C’è il via libera al ripristino dei caliscendi

Partono i lavori del primo dei cinque trabocchi i cui proprietari hanno vinto una lunga battaglia legale
GIULIANOVA. È a nome di una donna la concessione relativa al primo dei cinque caliscendi da ripristinare autorizzati dalla Regione Abruzzo a seguito del nulla osta dell’autorità marittima. Si tratta di Maristella Rastelli, che ha ereditato i diritti concessori del padre Enrico Rastelli.
Una storia nata a metà degli anni ’90 quando i cinque caliscendi sulla parte esterna del molo sud furono dichiarati abusivi, costringendo i titolari alla loro rimozione. Con l’avvocato Marco Maria Ferrari, capofila in quanto interessato in prima persona, fu da loro avviato da subito un iter presso la magistratura amministrativa per ottenere il riconoscimento dei diritti di ogni portatore d’interesse. Ci sono voluti pacchi di carte bollate e infine una sentenza del Consiglio di Stato per ottenere il ripristino dei luoghi. Proprio ieri il comandante del porto di Giulianova, Daniela Sutera, ha emesso un’ordinanza che consente l’inizio dei lavori. È stato disposto che la ditta Metal 2000 di Egidio Disisto, con l’ausilio di mezzi meccanici, possa eseguire i lavori di realizzazione del caliscendi di Maristella Rastelli entro il prossimo 31 marzo 2022. Il trabocco da molo, come viene definito dalla letteratura marinara, sarà il secondo dall’ingresso del molo sud e verrà posizionato tra quello di proprietà di Arnaldo Parere ed Eloisa Ierace e il successivo di Antonio Acquaviva e Pierino Di Marco.

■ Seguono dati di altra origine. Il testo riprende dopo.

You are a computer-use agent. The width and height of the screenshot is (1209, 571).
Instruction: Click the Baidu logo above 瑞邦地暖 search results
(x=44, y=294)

Intanto va avanti l’iniziativa di creare un coordinamento tra tutti i titolari dei caliscendi del molo sud, una sorta di patto per poter esercitare rivendicazioni attraverso una rappresentanza cospicua. È stata costituita l’associazione “I caliscendi” con presidente Federico Ciccone che sta già valutando di portare avanti qualche evento estivo coinvolgendo tutti i colleghi titolari. (al. al.)